Local inmates create art, convince prison staff to hold first ever auction



TACOMA -- An ambitious and unprecedented prison event culminating in Tacoma and this program aims to do much more than rehabilitate inmates.

Unguarded is an auction of art created by inmates and auctioned off to the public with proceeds benefiting hurricane ravages areas including Puerto Rico and Texas.

Prison is an extremely hard place. It's hard physically, it's hard emotionally and yet that doesn't mean the inmates themselves are always hardened.

So when hurricanes ravaged the U.S. last summer, men at Cedar Creek Corrections Center were so moved to help they did something no one in Washington's prison system had ever done. Those inmates made art and they convinced prison staff to let them sell that art to help others.

“It’s kinda therapeutic it really makes me feel good when I’m done,” says Leeshawn Redic.
Redic is among the inmates at Cedar Creek who are sharing their life struggles through art.

“Up until now I didn’t create something positive with my hands,” says Carmel Gardipee. “I was always doing something unproductive//when I do this it makes me feel like I have something to be proud of.”

Now Gardipee wants to make up for mistakes made by giving back.

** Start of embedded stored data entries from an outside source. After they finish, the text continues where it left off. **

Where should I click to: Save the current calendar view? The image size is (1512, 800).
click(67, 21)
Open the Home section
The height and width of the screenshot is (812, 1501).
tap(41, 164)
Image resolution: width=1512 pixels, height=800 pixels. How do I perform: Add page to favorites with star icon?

He says he is hoping his work will help those still in need.

In talking about where the money from the auction will go, he says he hopes it might buy a crib for a child who saw their bed destroyed by storms.

“That would mean more than a dollar amount,” says Gardipee.

Seven prisons from across Washington’s prison system came together for the first of it’s kind public auction.

“The piece that I did it was about togetherness in America and that’s helping each other,” says inmate Stacy Dockins. “And the thought I had in it if I put the whole gumbo into one piece it would be coming together.”

This is the first time inmates in Washington have asked and been allowed to raise money for a national level project.

But Dockins says he believes this effort helps more than just those in need outside the prison walls. He says he believes inside the prisons the art and the effort are breaking down racial and cultural barriers.

“Its different religions,” he says of his painted canvas work depicting a multiracial face wrapped in an American flag. “I tied the towel around the head, I showed the tears, I wanted to see the pain in the picture.”

The auction was planned Friday night at the Mohler Campus of Bates Technical College in Tacoma. A reception was set to begin at 5:30pm and the auction from 6:00-8:30pm.